* BEGIN Task input *

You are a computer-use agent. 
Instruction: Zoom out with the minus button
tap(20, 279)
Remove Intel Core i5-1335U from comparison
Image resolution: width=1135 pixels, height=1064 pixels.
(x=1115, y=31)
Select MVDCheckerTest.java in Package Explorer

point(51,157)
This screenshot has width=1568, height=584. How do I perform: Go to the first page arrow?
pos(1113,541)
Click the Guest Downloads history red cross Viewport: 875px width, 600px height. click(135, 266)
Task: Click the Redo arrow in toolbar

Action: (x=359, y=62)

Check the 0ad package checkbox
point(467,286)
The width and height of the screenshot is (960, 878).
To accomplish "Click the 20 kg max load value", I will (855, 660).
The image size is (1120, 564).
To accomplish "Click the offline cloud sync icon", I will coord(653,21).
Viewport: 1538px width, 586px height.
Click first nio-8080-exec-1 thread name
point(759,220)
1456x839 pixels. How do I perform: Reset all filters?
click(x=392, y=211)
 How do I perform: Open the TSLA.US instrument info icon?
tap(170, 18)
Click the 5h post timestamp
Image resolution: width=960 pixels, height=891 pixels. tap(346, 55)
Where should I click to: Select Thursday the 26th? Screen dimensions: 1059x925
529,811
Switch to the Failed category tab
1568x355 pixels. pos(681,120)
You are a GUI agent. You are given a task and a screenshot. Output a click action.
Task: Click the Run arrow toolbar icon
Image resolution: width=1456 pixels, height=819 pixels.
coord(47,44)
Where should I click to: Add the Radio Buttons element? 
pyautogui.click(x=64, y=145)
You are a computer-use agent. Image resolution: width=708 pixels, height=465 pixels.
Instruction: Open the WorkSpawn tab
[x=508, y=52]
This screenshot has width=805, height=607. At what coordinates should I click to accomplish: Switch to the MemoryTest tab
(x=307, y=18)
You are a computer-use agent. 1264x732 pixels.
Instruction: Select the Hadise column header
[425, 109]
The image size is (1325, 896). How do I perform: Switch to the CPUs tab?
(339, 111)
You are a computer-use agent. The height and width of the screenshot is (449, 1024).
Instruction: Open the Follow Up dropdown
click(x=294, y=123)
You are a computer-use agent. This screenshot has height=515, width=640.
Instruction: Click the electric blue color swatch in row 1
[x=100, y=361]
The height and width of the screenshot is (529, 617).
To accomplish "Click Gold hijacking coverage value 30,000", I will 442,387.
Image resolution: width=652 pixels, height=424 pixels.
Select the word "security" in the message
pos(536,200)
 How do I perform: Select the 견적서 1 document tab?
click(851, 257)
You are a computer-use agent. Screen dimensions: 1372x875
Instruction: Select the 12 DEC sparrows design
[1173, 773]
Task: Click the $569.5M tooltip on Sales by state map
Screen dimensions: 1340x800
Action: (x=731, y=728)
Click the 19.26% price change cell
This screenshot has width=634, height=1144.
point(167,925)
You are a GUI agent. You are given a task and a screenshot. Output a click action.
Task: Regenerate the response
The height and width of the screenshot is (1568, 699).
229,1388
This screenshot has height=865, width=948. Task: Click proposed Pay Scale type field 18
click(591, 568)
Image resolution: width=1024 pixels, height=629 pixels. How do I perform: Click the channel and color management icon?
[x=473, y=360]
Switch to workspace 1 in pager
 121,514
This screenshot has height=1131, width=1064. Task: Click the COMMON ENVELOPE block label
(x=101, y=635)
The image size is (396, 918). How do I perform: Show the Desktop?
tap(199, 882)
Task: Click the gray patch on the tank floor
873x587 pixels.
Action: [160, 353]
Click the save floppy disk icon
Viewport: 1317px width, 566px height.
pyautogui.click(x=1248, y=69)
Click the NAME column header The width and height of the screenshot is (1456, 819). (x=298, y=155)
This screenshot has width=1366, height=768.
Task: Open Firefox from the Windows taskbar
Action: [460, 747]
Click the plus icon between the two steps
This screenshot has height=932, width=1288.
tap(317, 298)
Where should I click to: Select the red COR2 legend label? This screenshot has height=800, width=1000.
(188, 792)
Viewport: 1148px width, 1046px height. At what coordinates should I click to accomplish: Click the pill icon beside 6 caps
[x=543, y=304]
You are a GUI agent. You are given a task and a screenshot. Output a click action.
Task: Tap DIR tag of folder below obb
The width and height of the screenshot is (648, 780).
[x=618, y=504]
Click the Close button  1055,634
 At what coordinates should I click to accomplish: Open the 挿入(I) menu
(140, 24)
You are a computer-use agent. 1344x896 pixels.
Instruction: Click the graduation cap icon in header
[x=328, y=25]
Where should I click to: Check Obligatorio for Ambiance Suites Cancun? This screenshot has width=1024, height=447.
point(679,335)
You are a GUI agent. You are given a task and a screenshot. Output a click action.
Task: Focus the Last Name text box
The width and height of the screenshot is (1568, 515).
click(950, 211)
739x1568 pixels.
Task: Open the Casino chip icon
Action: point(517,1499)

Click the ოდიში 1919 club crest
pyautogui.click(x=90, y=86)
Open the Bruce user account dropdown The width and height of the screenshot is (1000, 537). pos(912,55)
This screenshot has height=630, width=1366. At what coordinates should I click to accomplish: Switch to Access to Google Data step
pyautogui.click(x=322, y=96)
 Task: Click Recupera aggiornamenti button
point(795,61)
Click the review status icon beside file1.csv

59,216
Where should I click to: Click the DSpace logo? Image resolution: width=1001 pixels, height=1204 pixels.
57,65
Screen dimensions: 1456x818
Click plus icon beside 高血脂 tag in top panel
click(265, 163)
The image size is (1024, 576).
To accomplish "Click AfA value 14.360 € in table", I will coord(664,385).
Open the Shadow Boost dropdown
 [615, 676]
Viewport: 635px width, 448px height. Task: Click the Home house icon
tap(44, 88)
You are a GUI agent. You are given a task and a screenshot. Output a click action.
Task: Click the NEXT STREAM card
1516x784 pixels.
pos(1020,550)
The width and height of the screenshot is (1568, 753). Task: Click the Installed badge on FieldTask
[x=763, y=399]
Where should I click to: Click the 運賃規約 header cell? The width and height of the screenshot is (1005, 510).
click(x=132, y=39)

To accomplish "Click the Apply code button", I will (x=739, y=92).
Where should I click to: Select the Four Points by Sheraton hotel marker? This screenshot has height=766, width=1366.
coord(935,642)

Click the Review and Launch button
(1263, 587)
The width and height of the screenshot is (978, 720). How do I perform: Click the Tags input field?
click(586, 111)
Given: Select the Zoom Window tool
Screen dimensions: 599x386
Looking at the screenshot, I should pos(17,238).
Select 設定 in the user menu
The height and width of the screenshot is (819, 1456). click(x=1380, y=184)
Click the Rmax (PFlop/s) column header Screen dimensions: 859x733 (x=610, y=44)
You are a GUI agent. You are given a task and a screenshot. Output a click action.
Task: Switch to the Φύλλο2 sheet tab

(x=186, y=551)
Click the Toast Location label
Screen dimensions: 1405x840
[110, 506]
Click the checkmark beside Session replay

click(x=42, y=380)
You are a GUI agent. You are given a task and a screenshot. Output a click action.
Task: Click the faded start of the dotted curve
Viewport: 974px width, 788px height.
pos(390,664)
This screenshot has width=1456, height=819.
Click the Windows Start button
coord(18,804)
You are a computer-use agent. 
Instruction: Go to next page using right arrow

* END Task input *

## Prompt
Copy out the lines of the listing, starting at the line that contains "You are a computer-use agent. 1344x896" and ending at the line that contains "[x=763, y=399]", with both of those lines included.

## Output of the exercise
You are a computer-use agent. 1344x896 pixels.
Instruction: Click the graduation cap icon in header
[x=328, y=25]
Where should I click to: Check Obligatorio for Ambiance Suites Cancun? This screenshot has width=1024, height=447.
point(679,335)
You are a GUI agent. You are given a task and a screenshot. Output a click action.
Task: Focus the Last Name text box
The width and height of the screenshot is (1568, 515).
click(950, 211)
739x1568 pixels.
Task: Open the Casino chip icon
Action: point(517,1499)

Click the ოდიში 1919 club crest
pyautogui.click(x=90, y=86)
Open the Bruce user account dropdown The width and height of the screenshot is (1000, 537). pos(912,55)
This screenshot has height=630, width=1366. At what coordinates should I click to accomplish: Switch to Access to Google Data step
pyautogui.click(x=322, y=96)
 Task: Click Recupera aggiornamenti button
point(795,61)
Click the review status icon beside file1.csv

59,216
Where should I click to: Click the DSpace logo? Image resolution: width=1001 pixels, height=1204 pixels.
57,65
Screen dimensions: 1456x818
Click plus icon beside 高血脂 tag in top panel
click(265, 163)
The image size is (1024, 576).
To accomplish "Click AfA value 14.360 € in table", I will coord(664,385).
Open the Shadow Boost dropdown
 [615, 676]
Viewport: 635px width, 448px height. Task: Click the Home house icon
tap(44, 88)
You are a GUI agent. You are given a task and a screenshot. Output a click action.
Task: Click the NEXT STREAM card
1516x784 pixels.
pos(1020,550)
The width and height of the screenshot is (1568, 753). Task: Click the Installed badge on FieldTask
[x=763, y=399]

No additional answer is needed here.